◆ What needs to be done: Go to the line with "Select the RWTH Aachen University account row" in the entries below and write out every line from there through the line with "You are a computer-use", exactly and without pictures.

◆ Raw data:
▬▬▬▬▬▬▬▬▬▬

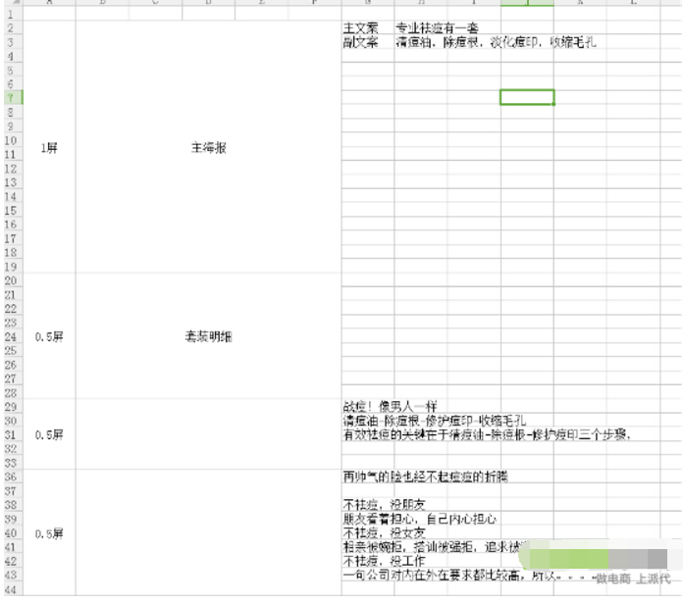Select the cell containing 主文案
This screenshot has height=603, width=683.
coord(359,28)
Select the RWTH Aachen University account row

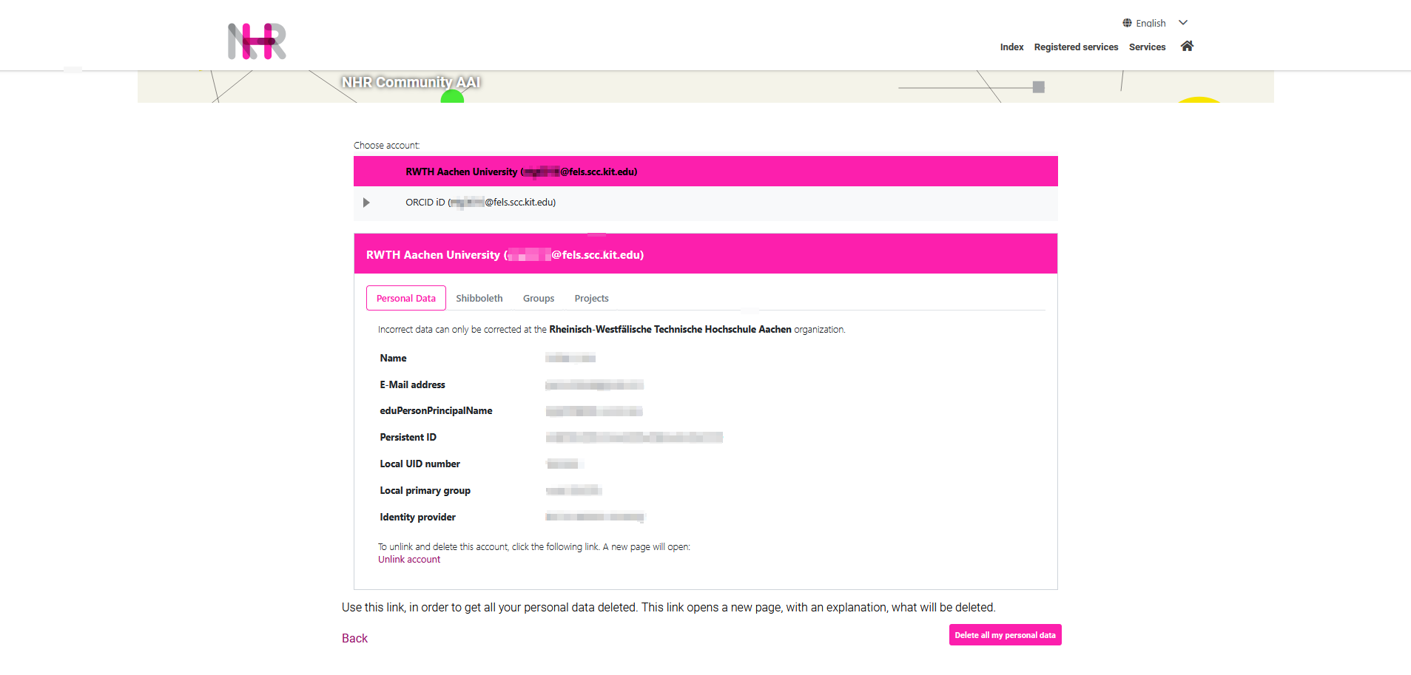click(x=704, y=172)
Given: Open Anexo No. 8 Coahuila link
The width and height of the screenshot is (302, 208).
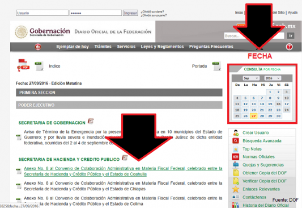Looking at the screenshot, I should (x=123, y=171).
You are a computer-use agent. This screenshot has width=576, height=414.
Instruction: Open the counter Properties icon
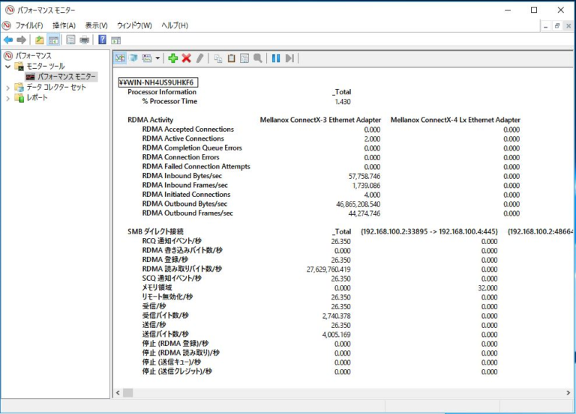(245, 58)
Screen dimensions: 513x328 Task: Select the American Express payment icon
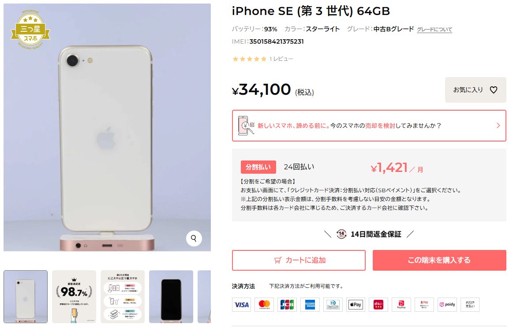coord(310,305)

▬▬▬▬▬▬▬▬▬▬

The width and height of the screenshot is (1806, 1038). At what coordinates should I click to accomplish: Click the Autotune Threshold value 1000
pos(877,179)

▬▬▬▬▬▬▬▬▬▬

◆ Response to this exercise:
Select the RWTH Aachen University account row

click(x=704, y=172)
Given: Open Anexo No. 8 Coahuila link
The width and height of the screenshot is (302, 208).
Looking at the screenshot, I should (x=123, y=171).
You are a computer-use agent. This screenshot has width=576, height=414.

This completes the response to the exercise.